Freight rates are expected to rebound strongly after falling for 15 consecutive weeks! Shanghai's unblocking triggers a new round of port congestion crisis in the container shipping market
The container freight rate has been falling for 15 consecutive weeks, hitting a 9-month low. However, as China gradually unblocks and resumes work and the United States accumulates a large number of empty containers, it may trigger a new round of port congestion crisis, and the freight rate is expected to rebound strongly in May.
According to the latest data released by the Shanghai Stock Exchange on April 29, the Shanghai Export Containerized Freight Index (SCFI) fell 18.68 points to 3096.85 points last week, but the decline has narrowed to 0.4%, indicating that market demand is strong, and in April The decline was only 3.94%, which continued to shrink from the 8.39% decline in March. In March and April, the most bearish months of the market, the combined decline in the SCFI index was only 12.33%.
In the latest SCFI index, the freight rate per FEU from the Far East to the East of the United States was US$12,900, down US$116 or 1% from the previous week. The freight rate per FEU from Far East to West America was US$7,888, up 28% or 0.3% from the previous week. The freight rate from Far East to Europe reached US$5,984 per TEU, down US$32, or 0.5%; the freight rate from Far East to Mediterranean fell by US$19, reaching US$6,671 per TEU, down 0.2%. In addition, the Far East to Singapore fell $ 114 per TEU to $ 1,001, or 11%.
It is worth noting that the freight rate of the Far East to the US east line has been rising for two consecutive weeks before. Although it fell slightly last week, in terms of monthly performance, the US east line rose 2.25% against the trend in April, which is the only increase among the main routes. route.
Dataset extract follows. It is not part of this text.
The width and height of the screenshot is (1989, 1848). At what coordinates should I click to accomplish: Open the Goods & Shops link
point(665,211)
In addition, the impact of the Russian-Ukrainian war on Europe has also begun to decrease, and the decline in freight rates from the Far East to Europe has decreased week by week, and the decline has narrowed to less than 1% last week.
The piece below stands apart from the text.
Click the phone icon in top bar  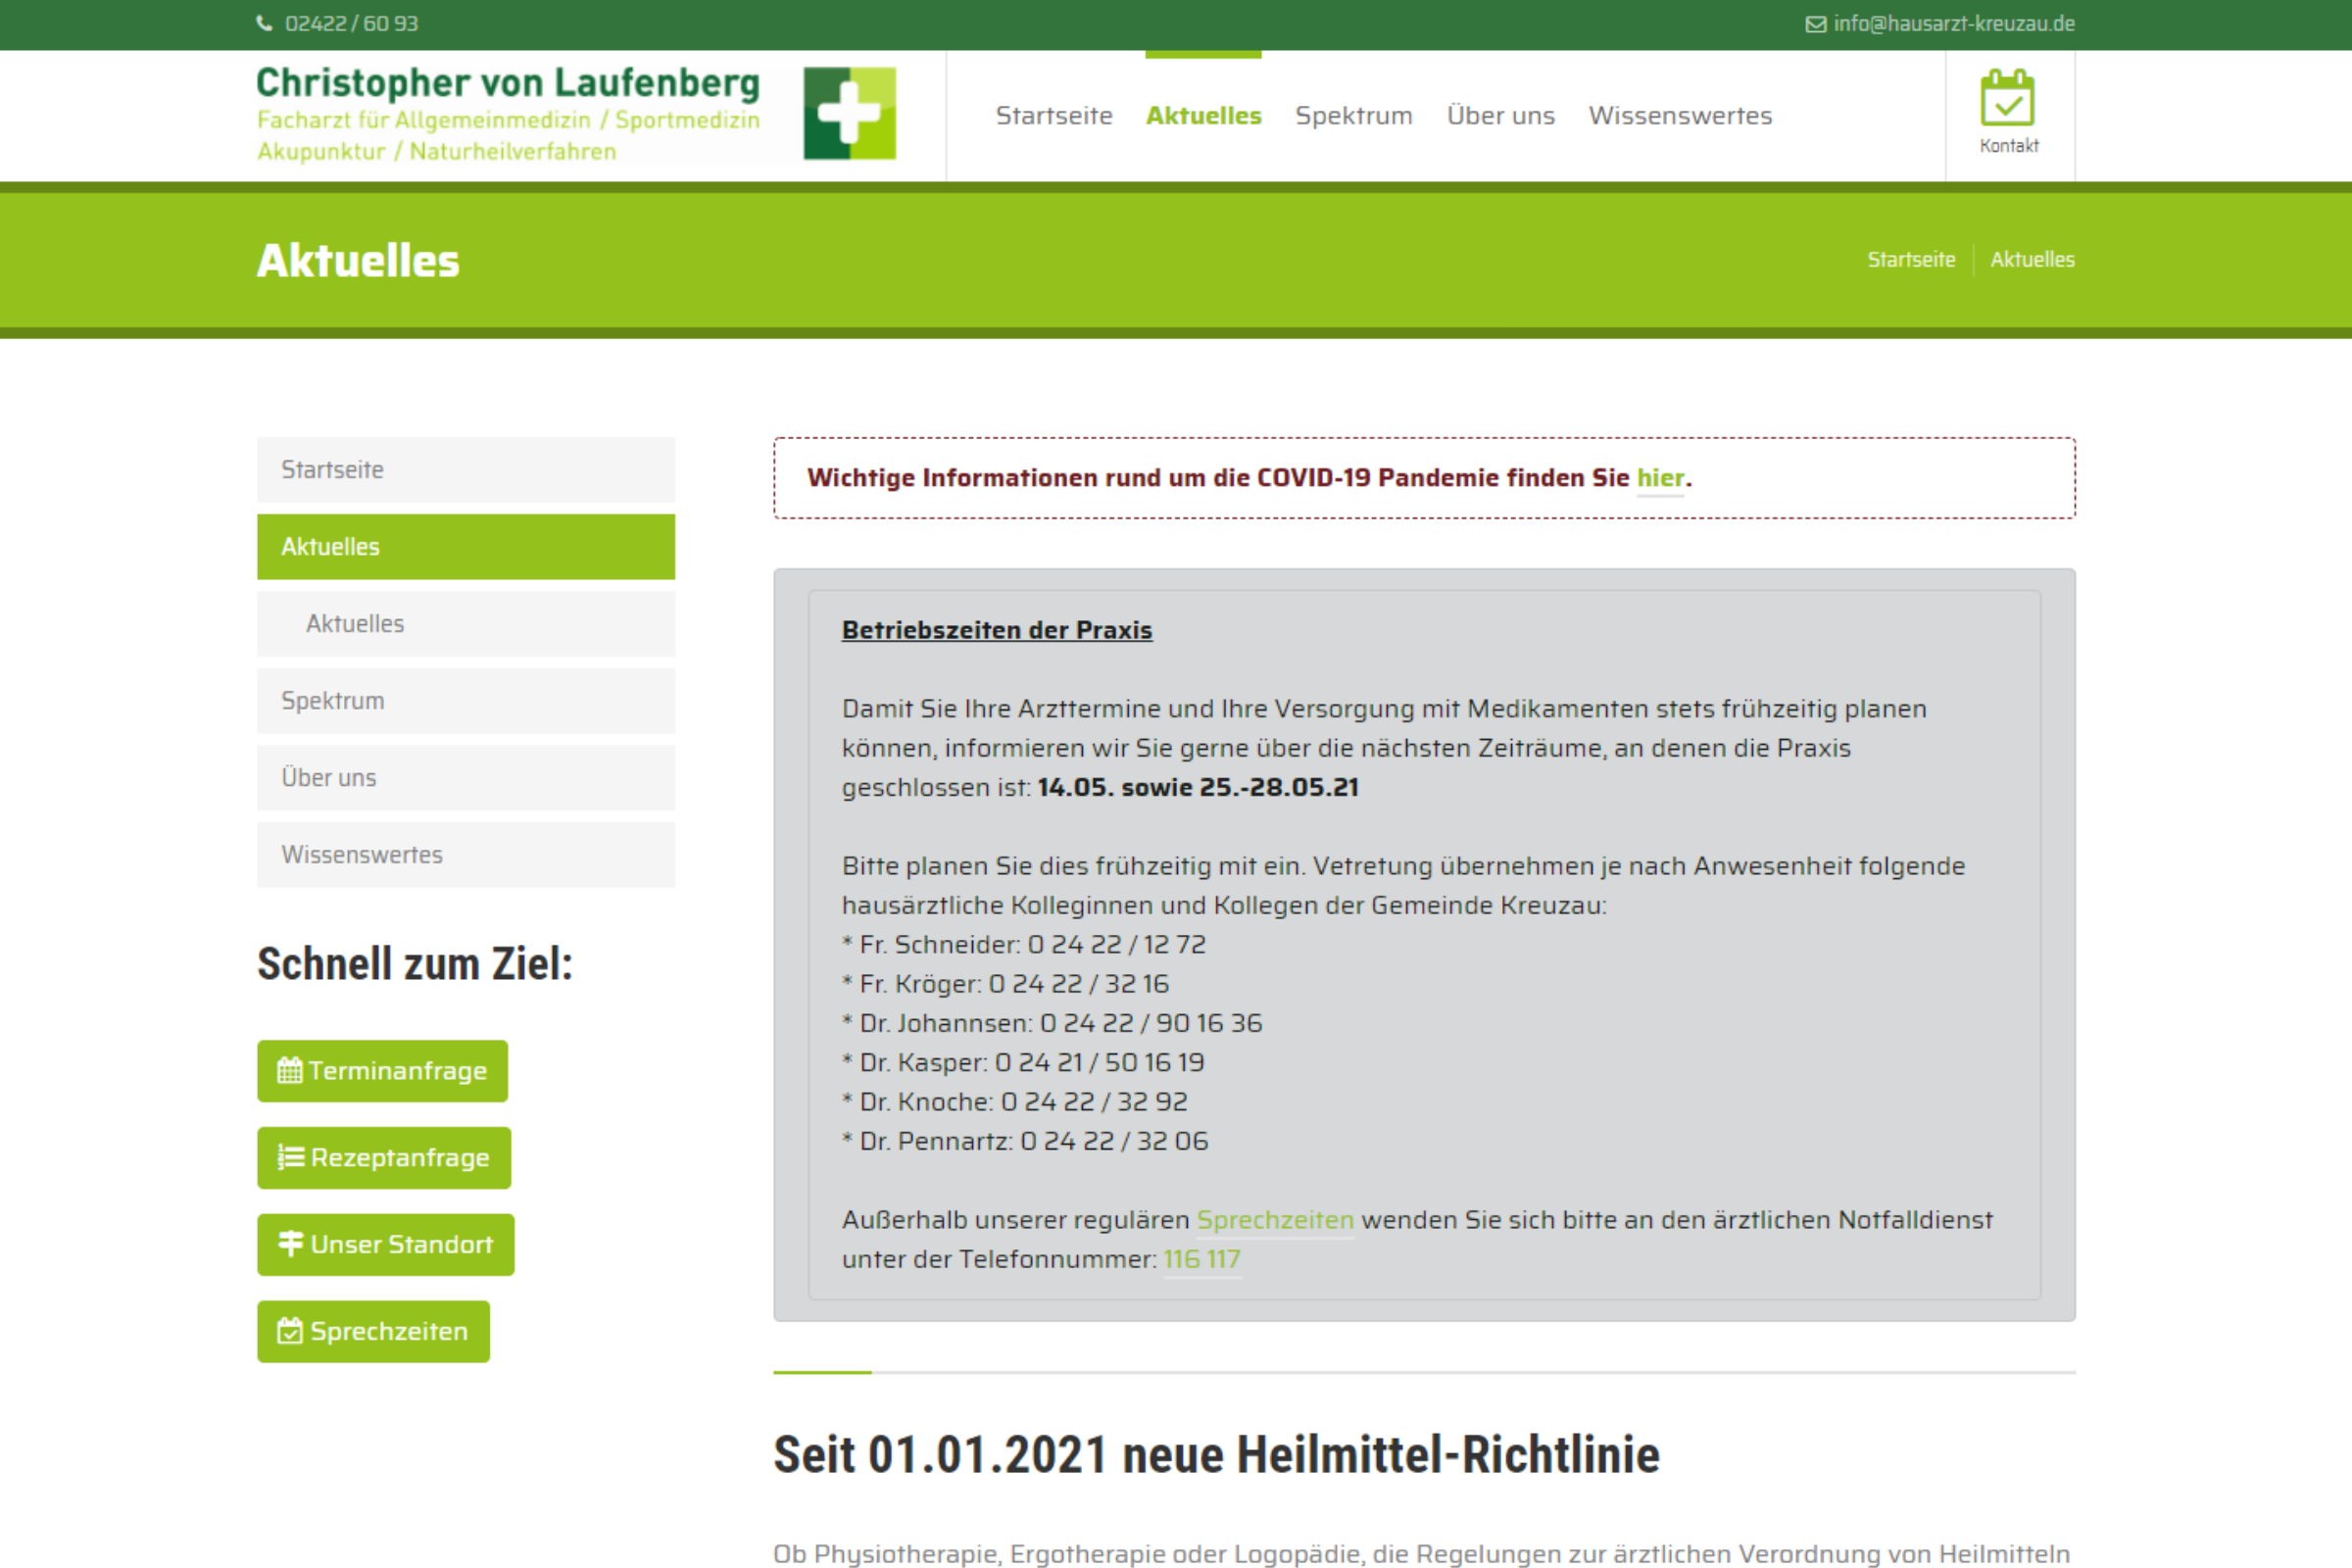point(264,23)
In April this year, the closure of Shanghai severely impacted the container shipping market, and the volume of containers from mainland China to U.S. ports fell to a new low this year. The industry predicts that once China restarts shipments, a large number of ships will flood into the ports on the west coast of the United States, and the waiting time of ships will inevitably be prolonged, and the pressure of global port congestion will increase, and the impact will be even more serious than last year.
At present, US retailers have begun to "replenish winter stocks." Industry insiders said that after the pandemic has eased, major factories in Shanghai have made every effort to catch up with shipments. It is estimated that the peak season of small-band shipments is expected to usher in the first half of May, and the market demand may rebound rapidly, and the excessively suppressed export demand has begun to increase. In addition, the upcoming U.S.-Western dockworker swap talks will also exacerbate supply chain imbalances.
According to the analysis of Container xChange, an international container logistics company, a large number of empty containers are currently piled up at the east and west coast terminals of the United States, but Asia, which is in urgent demand, is facing a shortage of containers, resulting in an imbalance in the supply of containers on the east and west. The problem is that the operation of the US West Terminal is inefficient, and workers face a mountain of empty containers, and their efficiency is declining. The situation is not optimistic.
At present, the world's idle container ships are approaching zero, and many container shipping companies have adjusted their schedules to prepare for the rush to ship in May. Relevant data showed that the number of ships waiting to enter outside Chinese ports was 195% higher than in February.
Jacques Vandermeiren, CEO of the Port of Antwerp, pointed out that once China restarts its economy after the unblocking, the demand for merchant ships will increase rapidly, and a large number of cargo shipments will rise, which will cause the already congested ports to become more serious than last year, which is bound to be great negative impact throughout the year.
Julie Gerdeman, CEO of supply chain risk analysis firm Everstream Analytics, said wait times are bound to increase significantly once product export activity resumes and ships flood into western U.S. ports. FreightWaves, a provider of freight data and analytics in North America, warned that "it's going to destroy everyone's summer."
In response to market changes, the world's major container shipping companies have raised the Asia-to-US General Rate Surcharge (GRI) since May 1, with an increase of about $1,000 to $2,000 per FEU.